Guyer Hunter was born in Calcutta, the eldest son of Thomas Hunter of Catterick, Yorkshire, and educated at King’s College School in London. He studied medicine at Charing Cross Hospital and in 1850, a year after qualifying, enlisted in the Bombay Medical Service as an assistant surgeon. He served in the second Burmese War of 1852-53, and received commendation for his achievements in the Bombay Presidency in 1854 and 1857 as well as for his work as civil surgeon in Upper Sind during the Mutiny. After home leave, he returned to Bombay to take up the duties of professor of medicine at Grant Medical College and of physician to the Jamsetji Jijibhoy Hospital. His part in the revival of the College’s prosperity was recognised by his promotion to be principal in 1876 and his installation as vice-chancellor of Bombay University in 1879.

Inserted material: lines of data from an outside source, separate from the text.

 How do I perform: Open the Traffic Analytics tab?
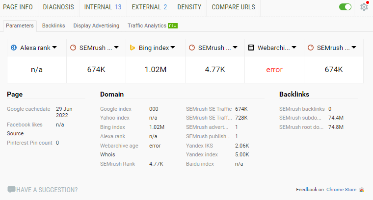(147, 25)
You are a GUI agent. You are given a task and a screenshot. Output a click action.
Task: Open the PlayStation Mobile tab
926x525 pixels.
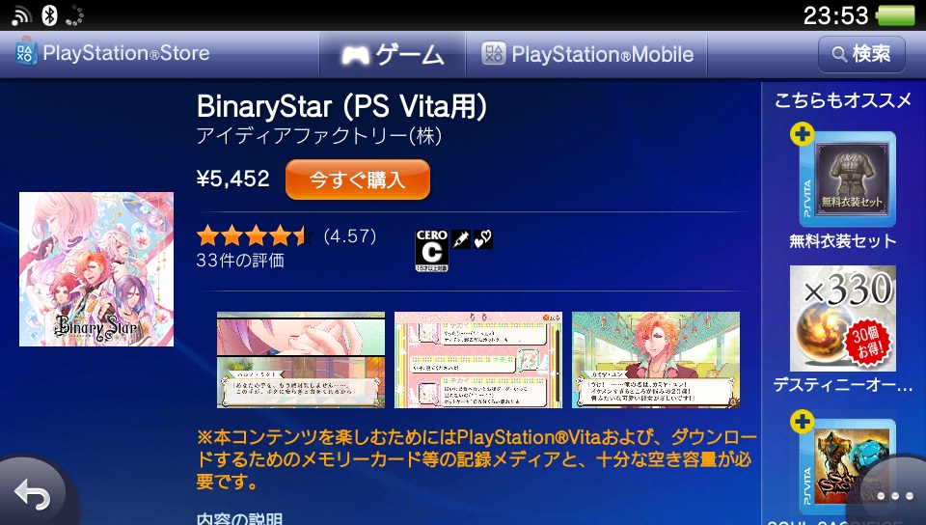click(587, 54)
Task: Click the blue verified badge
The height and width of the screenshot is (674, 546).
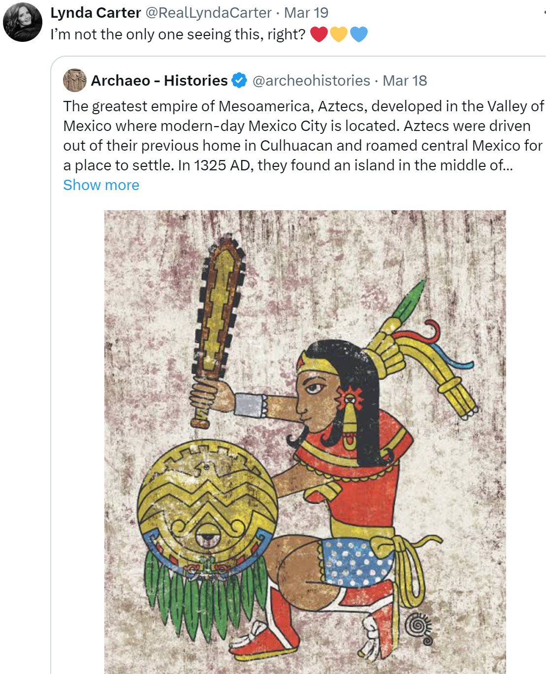Action: [239, 80]
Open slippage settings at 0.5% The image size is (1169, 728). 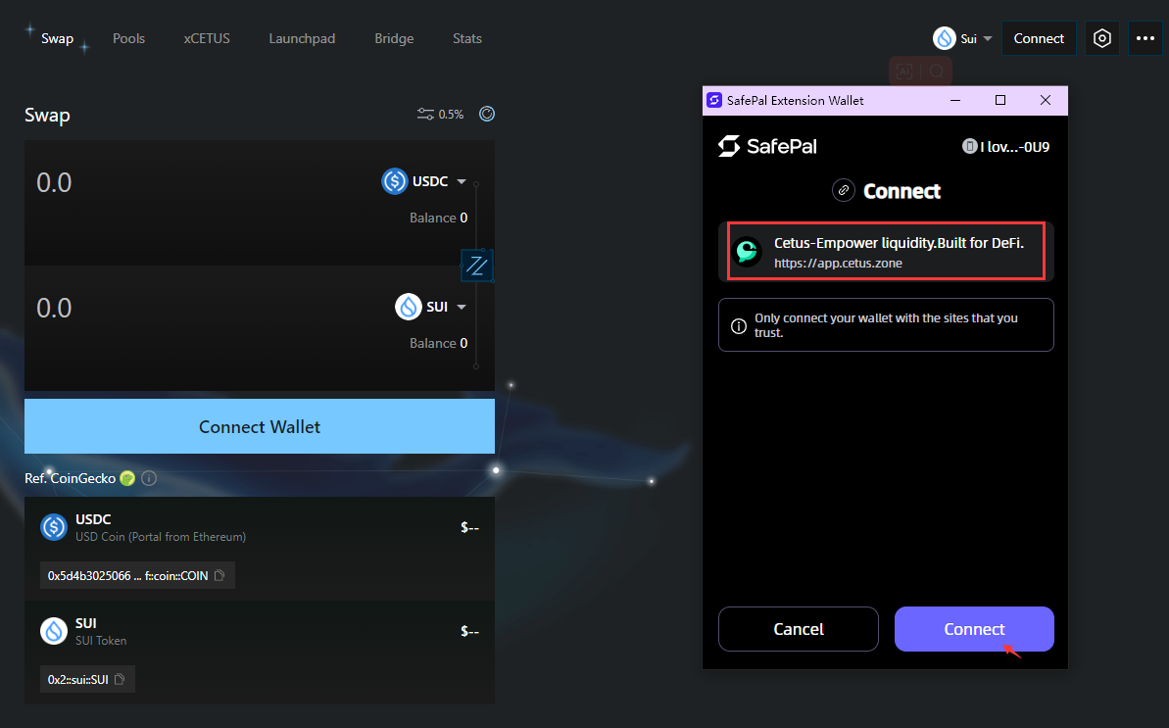[440, 115]
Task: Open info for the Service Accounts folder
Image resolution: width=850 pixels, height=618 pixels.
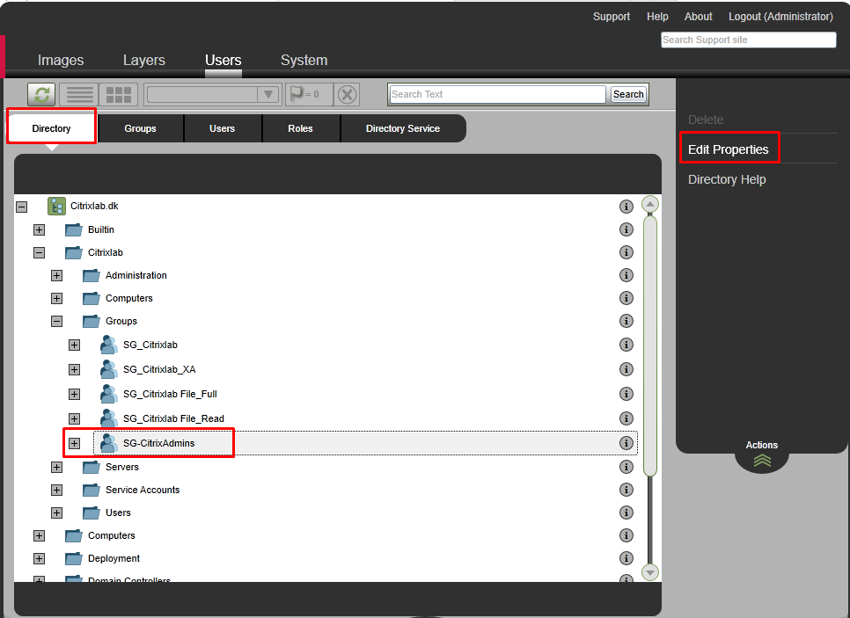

On his retirement from India, with the rank of surgeon-general, he was appointed Honorary Surgeon to the Queen, and his old Hospital made him a consulting physician. He headed a commission of enquiry sent to investigate the severe epidemic of cholera in Egypt in 1883. His reports, although controversial in some of their inferences, were unchallengeable in their advocacy of efficient sanitation for Egypt, and he received the honour of K.C.M.G. for his services. He retained a keen interest in questions of public health. He represented England at the Sanitary Congress in Rome in 1885 and became vice-president of the Sanitary Institute. He represented Central Hackney in Parliament as a Conservative from 1885 to 1892 and was associated with the Vaccination Commission, the Shop Hours’ Bill and the Midwives’ Registration Bill. He was chairman of the Water Inquiry Committee of the City of London and a member of the London School Board for the Westminster Division. Hunter also took a prominent part in the formation of the Volunteer Medical Staff Corps and was its first honorary commandant. He married firstly, in 1856, a daughter of Christopher Packe, vicar of Ruislip, and secondly, in 1871, a daughter of Joseph Stainburn. He died at Upper Norwood.

G H Brown

[Lancet, 1902; B.M.J., 1902; Presidential Address to R.C.P., 1902, 29; D.N.B., 2nd Suppl, ii, 329]

(Volume IV, page 232)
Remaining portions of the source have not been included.